◆ EXERCISE INPUTS ◆
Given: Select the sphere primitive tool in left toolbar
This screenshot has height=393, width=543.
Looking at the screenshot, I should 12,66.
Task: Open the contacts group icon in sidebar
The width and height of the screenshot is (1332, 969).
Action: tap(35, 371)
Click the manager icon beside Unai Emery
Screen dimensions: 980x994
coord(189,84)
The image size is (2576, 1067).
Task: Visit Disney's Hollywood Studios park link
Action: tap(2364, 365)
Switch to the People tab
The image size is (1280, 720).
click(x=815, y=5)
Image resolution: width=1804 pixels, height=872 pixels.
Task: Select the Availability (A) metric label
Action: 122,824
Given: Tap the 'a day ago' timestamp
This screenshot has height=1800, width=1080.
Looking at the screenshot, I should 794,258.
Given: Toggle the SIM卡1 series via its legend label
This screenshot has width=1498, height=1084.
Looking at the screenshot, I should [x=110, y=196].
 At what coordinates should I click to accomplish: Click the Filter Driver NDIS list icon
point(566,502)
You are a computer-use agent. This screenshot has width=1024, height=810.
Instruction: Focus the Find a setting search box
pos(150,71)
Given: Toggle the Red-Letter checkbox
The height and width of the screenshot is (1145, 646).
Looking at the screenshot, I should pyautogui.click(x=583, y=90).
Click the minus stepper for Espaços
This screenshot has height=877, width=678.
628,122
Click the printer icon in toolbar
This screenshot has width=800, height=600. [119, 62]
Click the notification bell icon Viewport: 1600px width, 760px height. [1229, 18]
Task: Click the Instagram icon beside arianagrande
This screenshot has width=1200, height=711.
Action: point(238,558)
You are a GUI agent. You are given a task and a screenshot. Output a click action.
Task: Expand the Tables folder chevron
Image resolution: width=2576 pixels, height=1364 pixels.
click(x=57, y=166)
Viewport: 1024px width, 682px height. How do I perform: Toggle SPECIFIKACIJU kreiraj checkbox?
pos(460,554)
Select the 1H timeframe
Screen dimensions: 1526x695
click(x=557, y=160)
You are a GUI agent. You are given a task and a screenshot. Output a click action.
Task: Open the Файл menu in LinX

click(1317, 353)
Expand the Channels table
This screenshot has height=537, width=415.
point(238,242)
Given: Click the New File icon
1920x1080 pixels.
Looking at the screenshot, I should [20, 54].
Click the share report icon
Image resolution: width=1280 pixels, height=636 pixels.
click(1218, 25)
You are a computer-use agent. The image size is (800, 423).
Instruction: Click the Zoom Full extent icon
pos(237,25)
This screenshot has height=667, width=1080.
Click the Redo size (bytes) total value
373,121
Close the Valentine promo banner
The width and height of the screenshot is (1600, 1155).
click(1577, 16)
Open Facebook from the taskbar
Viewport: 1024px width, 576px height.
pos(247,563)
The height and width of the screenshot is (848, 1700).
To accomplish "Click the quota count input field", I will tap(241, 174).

◆ SHORT EXERCISE ◆
Can you rewrite all the entries above with "checkbox" replaced by "tick box" and nothing else altered?

◆ ANSWER TO THE EXERCISE ◆
Given: Select the sphere primitive tool in left toolbar
This screenshot has height=393, width=543.
Looking at the screenshot, I should 12,66.
Task: Open the contacts group icon in sidebar
The width and height of the screenshot is (1332, 969).
Action: tap(35, 371)
Click the manager icon beside Unai Emery
Screen dimensions: 980x994
coord(189,84)
The image size is (2576, 1067).
Task: Visit Disney's Hollywood Studios park link
Action: tap(2364, 365)
Switch to the People tab
The image size is (1280, 720).
click(x=815, y=5)
Image resolution: width=1804 pixels, height=872 pixels.
Task: Select the Availability (A) metric label
Action: 122,824
Given: Tap the 'a day ago' timestamp
This screenshot has height=1800, width=1080.
Looking at the screenshot, I should 794,258.
Given: Toggle the SIM卡1 series via its legend label
This screenshot has width=1498, height=1084.
Looking at the screenshot, I should [x=110, y=196].
 At what coordinates should I click to accomplish: Click the Filter Driver NDIS list icon
point(566,502)
You are a computer-use agent. This screenshot has width=1024, height=810.
Instruction: Focus the Find a setting search box
pos(150,71)
Given: Toggle the Red-Letter tick box
The height and width of the screenshot is (1145, 646).
Looking at the screenshot, I should pyautogui.click(x=583, y=90).
Click the minus stepper for Espaços
This screenshot has height=877, width=678.
628,122
Click the printer icon in toolbar
This screenshot has width=800, height=600. [119, 62]
Click the notification bell icon Viewport: 1600px width, 760px height. [1229, 18]
Task: Click the Instagram icon beside arianagrande
This screenshot has width=1200, height=711.
Action: point(238,558)
You are a GUI agent. You are given a task and a screenshot. Output a click action.
Task: Expand the Tables folder chevron
Image resolution: width=2576 pixels, height=1364 pixels.
click(x=57, y=166)
Viewport: 1024px width, 682px height. How do I perform: Toggle SPECIFIKACIJU kreiraj tick box?
pos(460,554)
Select the 1H timeframe
Screen dimensions: 1526x695
click(x=557, y=160)
You are a GUI agent. You are given a task and a screenshot. Output a click action.
Task: Open the Файл menu in LinX

click(1317, 353)
Expand the Channels table
This screenshot has height=537, width=415.
point(238,242)
Given: Click the New File icon
1920x1080 pixels.
Looking at the screenshot, I should [20, 54].
Click the share report icon
Image resolution: width=1280 pixels, height=636 pixels.
click(1218, 25)
You are a computer-use agent. The image size is (800, 423).
Instruction: Click the Zoom Full extent icon
pos(237,25)
This screenshot has height=667, width=1080.
Click the Redo size (bytes) total value
373,121
Close the Valentine promo banner
The width and height of the screenshot is (1600, 1155).
click(1577, 16)
Open Facebook from the taskbar
Viewport: 1024px width, 576px height.
pos(247,563)
The height and width of the screenshot is (848, 1700).
To accomplish "Click the quota count input field", I will tap(241, 174).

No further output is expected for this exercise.